I have heard about this technology about a decade ago. It’s finally on the market!

Reactions: Like 4 | Winner 4 | Informative 4


----------



## Silver (6/2/20)

Thanks @Grand Guru 

Been waiting for improvements in battery tech, which seems to have been quite stable for many years

This does look interesting

One day I look forward to a 10,000 mah battery the size of a coin that can charge up in a few mins
That would be epic for vaping

Reactions: Like 2 | Agree 5 | Can relate 1 | Optimistic 1


----------



## Resistance (6/2/20)

Silver said:


> Thanks @Grand Guru
> 
> Been waiting for improvements in battery tech, which seems to have been quite stable for many years
> 
> ...



That's straight nuclear. Perfect for a mech.

Reactions: Like 2 | Funny 2


----------



## zadiac (7/2/20)

Silver said:


> Thanks @Grand Guru
> 
> Been waiting for improvements in battery tech, which seems to have been quite stable for many years
> 
> ...



Minutes? Why so long? Seconds brother, seconds!

Reactions: Like 2 | Funny 3


----------



## zadiac (7/2/20)

I would order one of these just to check it out, but budget won't allow it ..........for now

Also, they don't ship internationally..........Uncle @Rob Fisher, maybe you'd want to give it a go as you have that shipping address thingy over there?

Reactions: Like 1


----------



## Rob Fisher (7/2/20)

zadiac said:


> I would order one of these just to check it out, but budget won't allow it ..........for now
> 
> Also, they don't ship internationally..........Uncle @Rob Fisher, maybe you'd want to give it a go as you have that shipping address thingy over there?



Shipping batteries by courier is a no-no... but can be done and expensive! If it was a 18650 Graphene battery I would be all over it like a rash!


----------



## zadiac (7/2/20)

Rob Fisher said:


> Shipping batteries by courier is a no-no... but can be done and expensive! If it was a 18650 Graphene battery I would be all over it like a rash!

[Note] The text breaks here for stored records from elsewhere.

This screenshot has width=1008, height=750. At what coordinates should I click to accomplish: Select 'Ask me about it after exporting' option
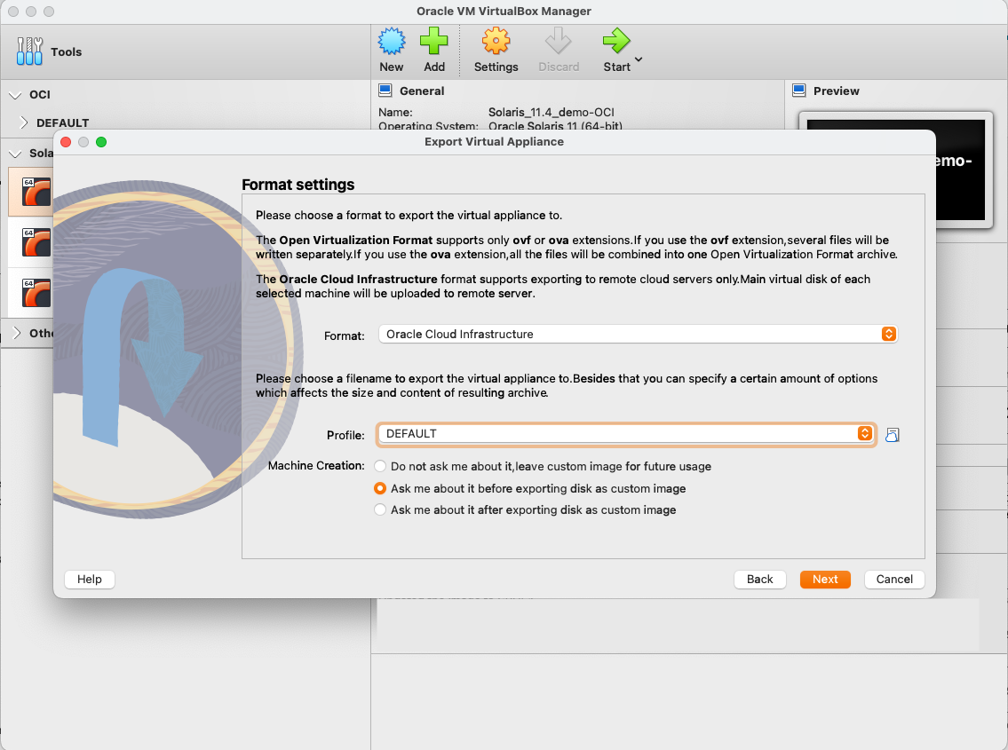(380, 509)

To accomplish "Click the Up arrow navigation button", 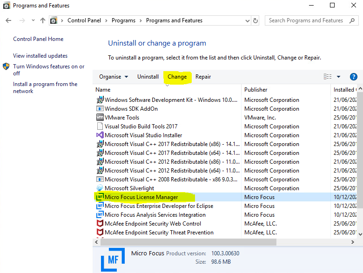I will click(x=43, y=20).
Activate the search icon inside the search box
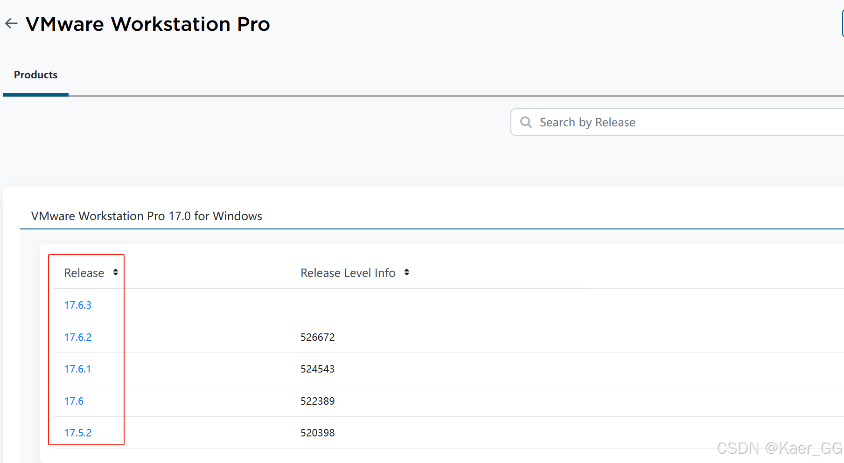 pos(526,122)
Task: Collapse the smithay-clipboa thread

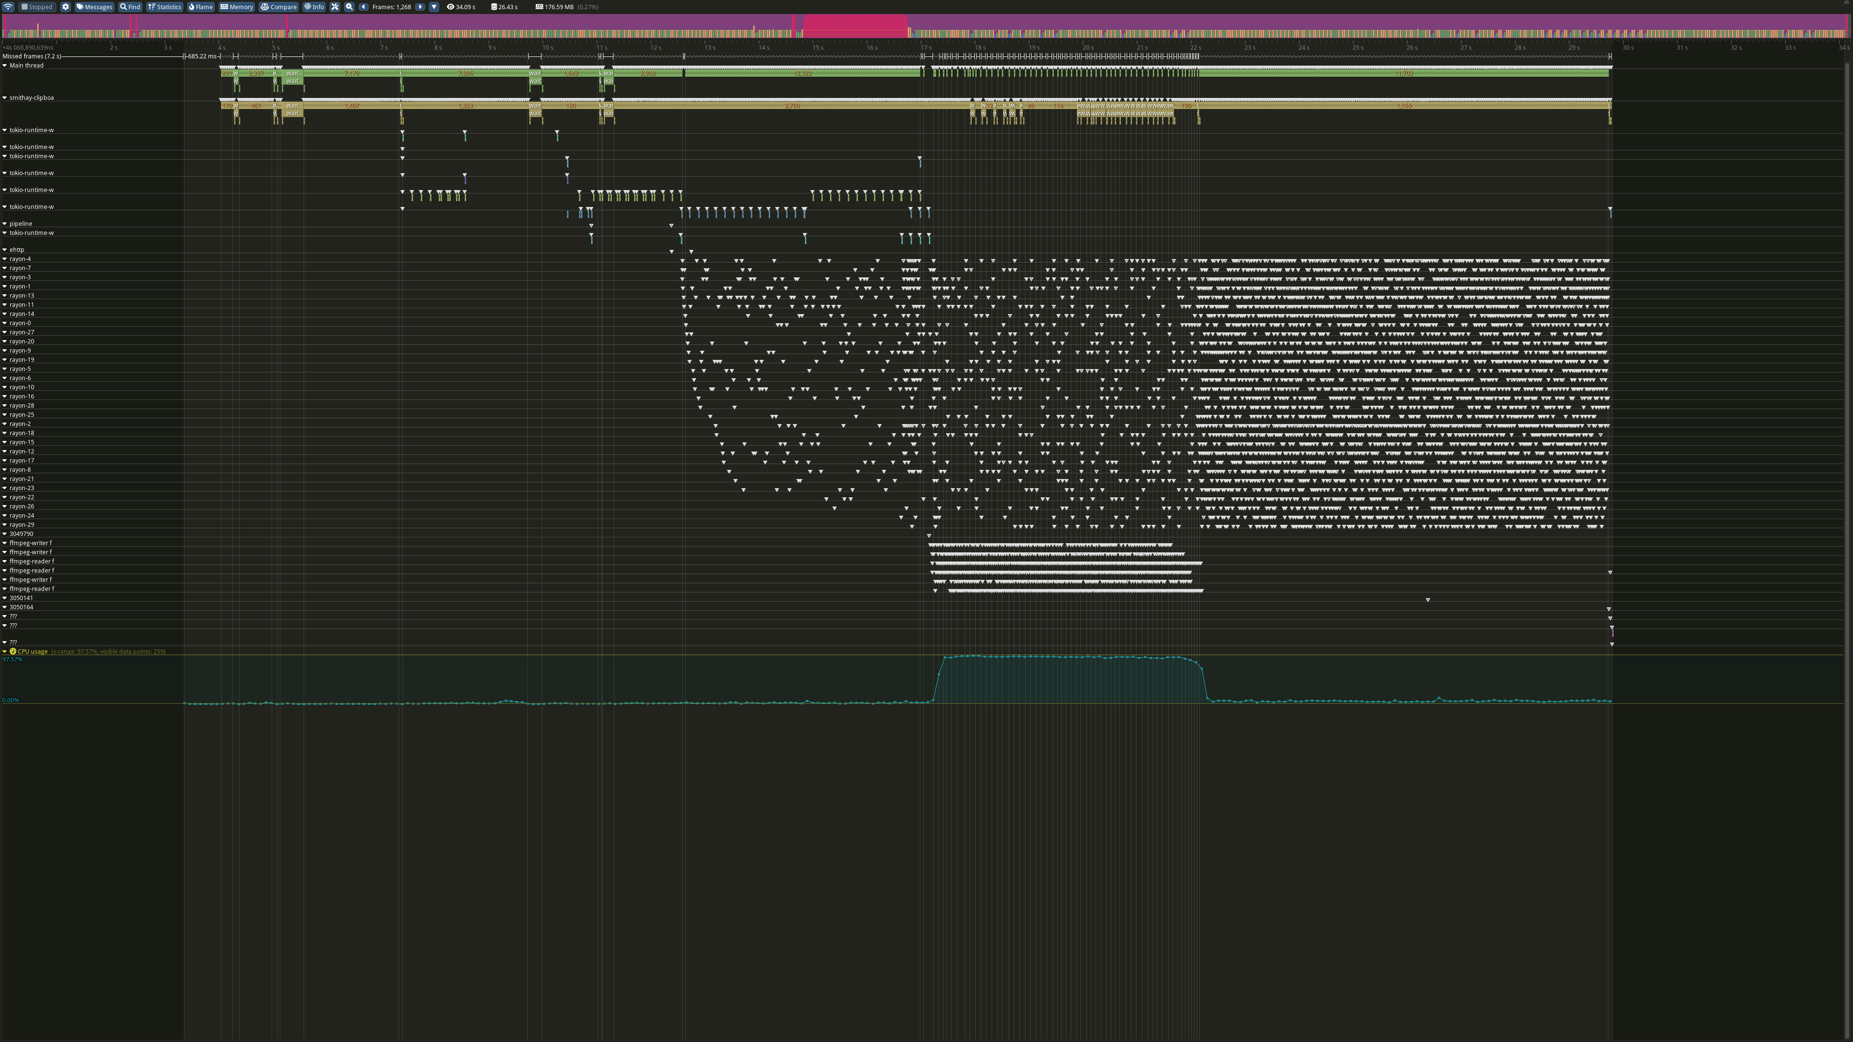Action: pyautogui.click(x=5, y=98)
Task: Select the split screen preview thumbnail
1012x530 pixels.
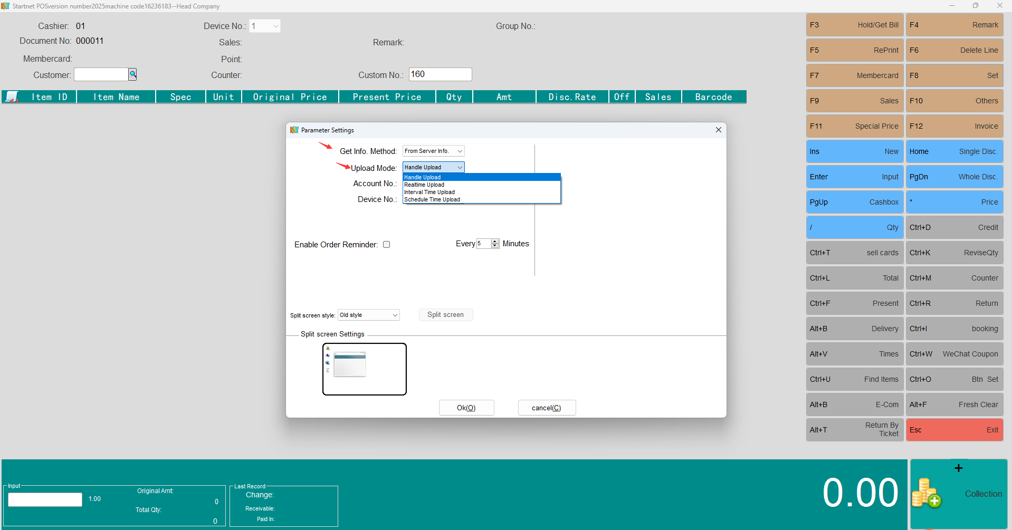Action: tap(364, 369)
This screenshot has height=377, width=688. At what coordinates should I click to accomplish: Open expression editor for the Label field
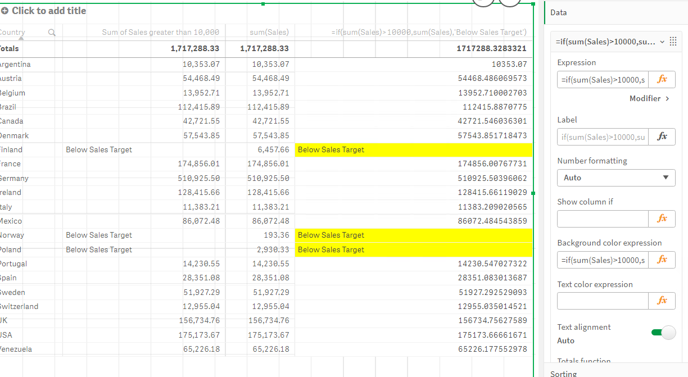662,137
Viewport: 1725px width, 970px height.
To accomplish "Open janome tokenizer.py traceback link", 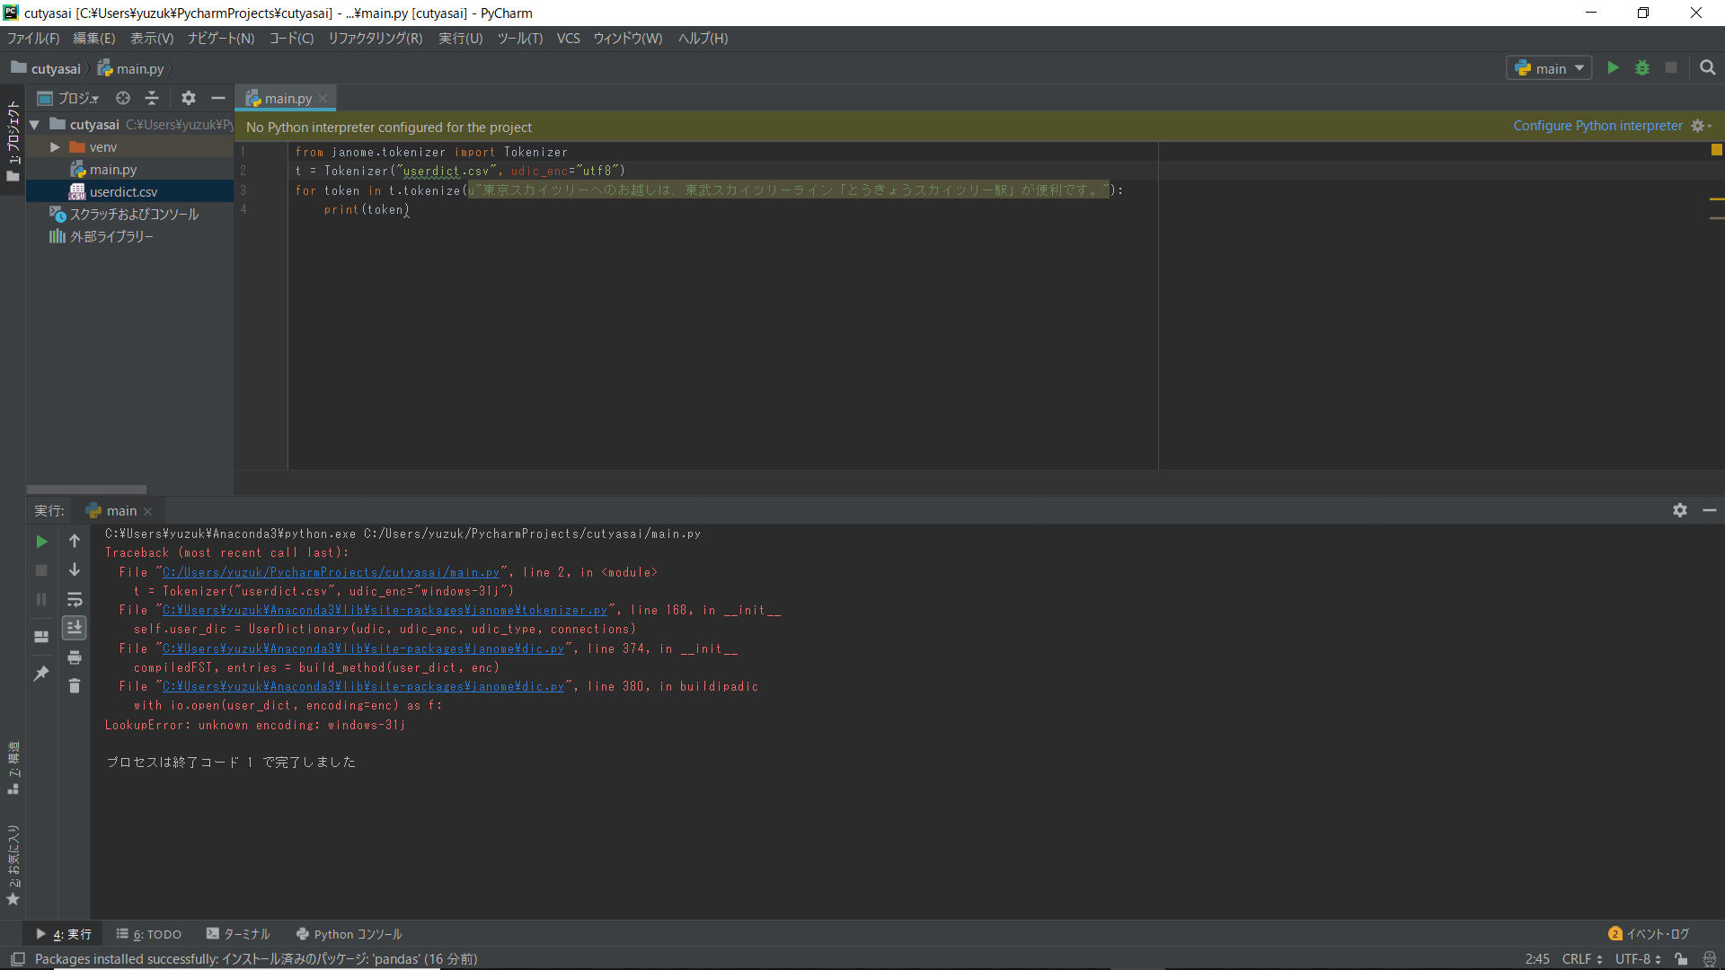I will (x=385, y=610).
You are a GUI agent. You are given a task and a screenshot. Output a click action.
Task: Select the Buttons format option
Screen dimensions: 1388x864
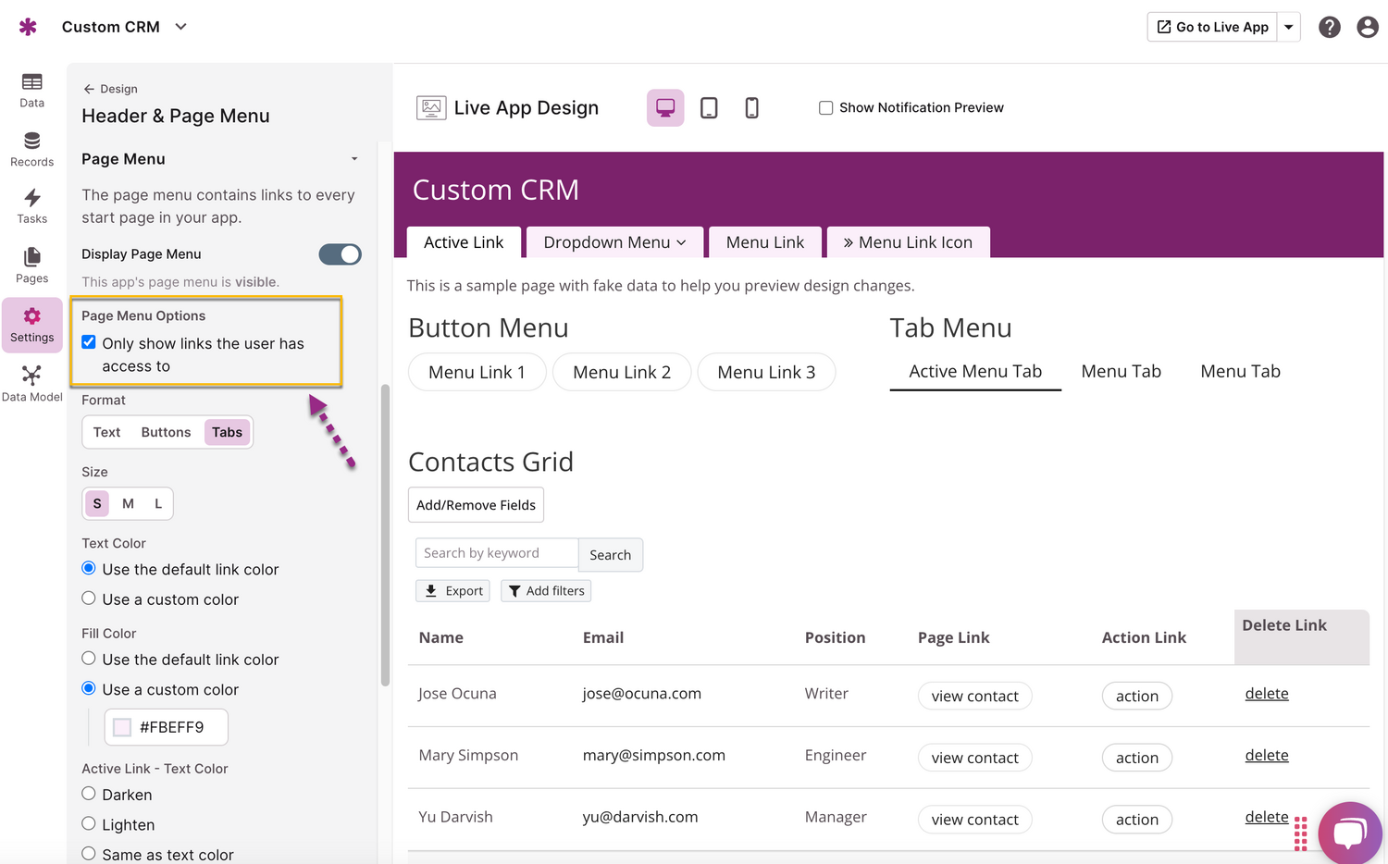pos(166,432)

Ah....I see. Well, that's it then. We'll just have to wait until some vendor over here gets them.

Reactions: Agree 1


----------



## Resistance (7/2/20)

Silver said:


> Thanks @Grand Guru
> 
> Been waiting for improvements in battery tech, which seems to have been quite stable for many years
> 
> ...



Maybe these could also bail out eskom

Reactions: Like 1 | Funny 1


----------



## zadiac (8/2/20)

Resistance said:


> Maybe these could also bail out eskom



Only a miracle can bail out eskom at this stage

Reactions: Agree 2 | Funny 1


----------



## Resistance (8/2/20)

zadiac said:


> Only a miracle can bail out eskom at this stage


I wonder what they do during load shedding because they all still get paid to be at work during that time. I think that's the best place to work right now.


----------